That wasn't true.  Well, it was and it wasn't.  I certainly liked my parents at the time and our relationship has grown stronger and better over the years since my sperm met an egg.  But at that time, my kid profoundly touched upon something where his relationship with my parents (and then his brother's as well) was less complicated than mine with them.  The grandparent to kid love is a straight line.  Simple, easy.  Grandparents are cool Ben Kenobi's and fun Muppet Yoda's (not angry, teachy Yoda's) they can have fun with, who can dote on them and want to hear everything they have to say.  Everything their grandkids do is adorable and even if your kids are little Mussolini monsters, it's just amusing to your parents, because grandparents are just fanboys for your boys.  

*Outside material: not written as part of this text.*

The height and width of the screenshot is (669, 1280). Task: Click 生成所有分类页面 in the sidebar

Now, it's not a surprise that when you have kids, it changes your parents.  All the times you thought your parents didn't care about you - or care about you enough - and then you have kids, all the unconditional adoration you felt you deserved is given to your right to your kids.  It's almost like parents wait to be grandparents with salivating maws, cocked and loaded to love like they never loved before.  Because they can.  Grandparents don't have any responsibility to these kids to do anything but love and laugh and spoil.  Parents can't do that.  We have to parent, to mould, to keep these kids in line, and prepare them for the world.  

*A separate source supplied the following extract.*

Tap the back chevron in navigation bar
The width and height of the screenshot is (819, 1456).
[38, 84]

All grandparents have to do is love.  Unconditionally.  

But it's not that easy for you.  The parent in the middle.  Because your kids don't have the tangled ball of the wretched past you carry with your own parents.  Hell, as a teenager, I became a rabid dick that wanted nothing to do with my parents.  Despite being a decent-grade gettin' no drinkin' goody-two-shoes, I was horrible to them.  (Just as I expect my kids once they become teens (or earlier) will be to me.  To be embarrassed every time I'm around and maybe even change their last name not to be associated with me being such a goofy smart-ass attention-loving dork.)  Because for a time there I really couldn't stand my parents.  (And I'm sure they couldn't stand my complain-y smarter-than-thou dickhole-ishness that I embraced.)  

Me and my dad in the 80's.  Or Some Kind of Wonderful.  I get confused.  (By the way, if you don't have that soundtrack, go get it now.  It's one of the best ever.)

Me and my dad in the 80's.  Or Some Kind of Wonderful.  I get confused.  (By the way, if you don't have that soundtrack, go get it now.  It's one of the best ever.)

Maybe it was what rock'n'roll taught me in rebelling against authority.  Maybe it was because there's nothing more easy and safe than rebelling against your parents.  Maybe it because I couldn't bridge that gap between what I liked and what they liked.  Maybe because it's part of the system.  It's part of growing up.  Maybe it's because as smart as I thought I was, I was pretty frakkin' dumb.

Because now, I love hanging out with my parents.  It's like finding a band you never knew existed and you want to get all their albums.  (Which is the case with a band called Sparks from the 80's that makes me so happy I might dance like Molly Ringwald all day.)

I'm constantly finding out new things about my family's past, things that take those two-dimensional figures that you only dismissively knew as your mom and dad and turn them into three-dimensional people that are all kinds of fascinating.  

I find out about regrets and heartaches and obstacles my grandparents had that make my constant worrying about things look like nothing.  

I hear stories of how living in the times my parents did were filled with far more uncertainty, surprises, and sadness than I could have ever expected.  

I realize now that I've sorta matured that I wouldn't be who I am without them doing what they did - both good and bad.  That my obsession with music clearly came from my mom and that as different as my dad and I were with loads of things, he always found a way to support my goofy loves from Star Wars to video games to picking up my first cassette of music, Styx's "Kilroy Was Here" from K-Mart on his way home from work.  Domo Arigato, Mr. Ro-Dad-o.

Excuse me while I do the Robot.  Badly.

Excuse me while I do the Robot.  Badly.

So now, through having my own kids and going through that looking glass, I find out how lucky I was to have been raised by my parents, even though I often had hoped to be raised on another planet by my angry Uncle Owen.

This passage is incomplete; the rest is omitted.